Sometimes the religion discussions get pretty hot here, but that is just people expressing feelings about which they feel strongly. You should expect sometimes to see strong statements, but that does not mean they are trolls.
about 1 year ago
A “troll” is a character from the Norwegian mythology.
about 1 year ago
LOL! no, not really!!
aww, thanks!!
about 1 year ago
@PenboyX2, I have a few of that period and they definitely were “Happy Days” as Bruce calls them!
about 1 year ago
I don’t know why, but this photo dislike me so much
about 1 year ago
Are you a troll? Bruce has warned us about people like you.
about 1 year ago
I,m not a troll, it’s just this photo, somehow, dislike me. I don’t Know why, just it is
about 1 year ago
Actually when I mentioned “…I have a few of that period…” I was speaking of personal photos taken of “me” during 1958, 59, and of course some favorites at Camp Lincoln for Boys – (from 60 to 63)….
about 1 year ago
I remember those days, 50s and early 60s. There were a variety of potions used to plaster hair down. I think I used a product that was like styling gel only stiffer. I had (and still do have) a cowlick that defies gravity.

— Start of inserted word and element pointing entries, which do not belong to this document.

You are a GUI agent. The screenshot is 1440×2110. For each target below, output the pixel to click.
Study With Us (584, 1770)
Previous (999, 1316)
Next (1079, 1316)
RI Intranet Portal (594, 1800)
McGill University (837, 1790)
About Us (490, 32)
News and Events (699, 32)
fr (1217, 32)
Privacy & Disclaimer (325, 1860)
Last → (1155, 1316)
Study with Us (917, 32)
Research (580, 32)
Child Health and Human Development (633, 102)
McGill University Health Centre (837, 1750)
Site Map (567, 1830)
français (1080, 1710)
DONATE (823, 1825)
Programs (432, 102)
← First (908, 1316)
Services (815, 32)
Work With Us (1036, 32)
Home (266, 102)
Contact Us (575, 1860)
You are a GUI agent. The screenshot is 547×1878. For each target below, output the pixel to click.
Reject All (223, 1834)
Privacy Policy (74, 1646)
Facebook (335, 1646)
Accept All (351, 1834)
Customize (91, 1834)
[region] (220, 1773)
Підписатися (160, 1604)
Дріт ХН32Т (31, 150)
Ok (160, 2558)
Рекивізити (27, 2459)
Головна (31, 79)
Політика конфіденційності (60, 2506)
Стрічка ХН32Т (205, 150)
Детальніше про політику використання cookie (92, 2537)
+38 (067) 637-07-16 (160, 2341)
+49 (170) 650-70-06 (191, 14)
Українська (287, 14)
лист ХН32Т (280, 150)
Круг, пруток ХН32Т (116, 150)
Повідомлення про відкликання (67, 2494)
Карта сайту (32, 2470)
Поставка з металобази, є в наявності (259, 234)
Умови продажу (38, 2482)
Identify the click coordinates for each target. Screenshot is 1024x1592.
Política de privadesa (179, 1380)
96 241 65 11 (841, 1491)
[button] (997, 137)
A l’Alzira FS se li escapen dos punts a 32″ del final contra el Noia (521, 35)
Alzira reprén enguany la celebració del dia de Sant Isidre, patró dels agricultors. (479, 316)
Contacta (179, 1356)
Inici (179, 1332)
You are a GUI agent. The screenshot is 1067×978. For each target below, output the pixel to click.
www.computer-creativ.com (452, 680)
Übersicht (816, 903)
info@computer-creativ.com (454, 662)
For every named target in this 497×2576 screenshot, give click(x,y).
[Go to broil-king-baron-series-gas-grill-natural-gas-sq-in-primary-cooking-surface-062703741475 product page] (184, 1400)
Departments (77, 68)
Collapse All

I also remember those milk cartons: cardboard with wax coating. Flecks of wax would come off the sides and get sucked up into the straw. In my school the milk always ended up close to room temperature, not very tasty.
Fifty years from now people will be laughing at today’s hair styles and our eating habits.
about 1 year ago
In the early 1960′s a company patented the “tent” fold on the top of a milk carton and other cartons holding liquids that we still see used almost universally today. It’s officially known as a “gable top” carton. For many years other companies could only use that classic fold under license from that comapny.
These milk cartons pre-date the use of that classic fold. So I’d say this is probably circa late 1950′s.
about 1 year ago
if you enlarge the pic, you can see a date of 1963 on the milk cartons.
about 1 year ago
Dewboy
I don’t know how you managed to enlarge this particular picture, unless you know of it from elsewhere on the web, but I must agree with everyone here; my guess is right about 1960, give or take, judging from all of my memories of the time – the hair styles (damn, I hated Brylcreem!), the shirts (eww!), and those milk cartons gave me a flashback that I don’t think I’ve ever had since those days. I distinctly remember them, because:
I was “Milkboy!”
That’s right, milkboy. Every day, halfway between start of school in the morning and lunchtime, I had been selected, because of my good grades, to go to the cafeteria, pick up a list that changed from week to week depending on who paid “milk money” the previous Friday, and count out cartons of milk that I then delivered to the classrooms for morning milk break. And they were those very cartons pictured here! I distinctly remember those type of pull up tops. This is the first time I have seen them since. Date: 1963, 3rd grade!
Who says I don’t have anything in common with this website? Now everyone knows my affinity to it, and why it’s my favorite website!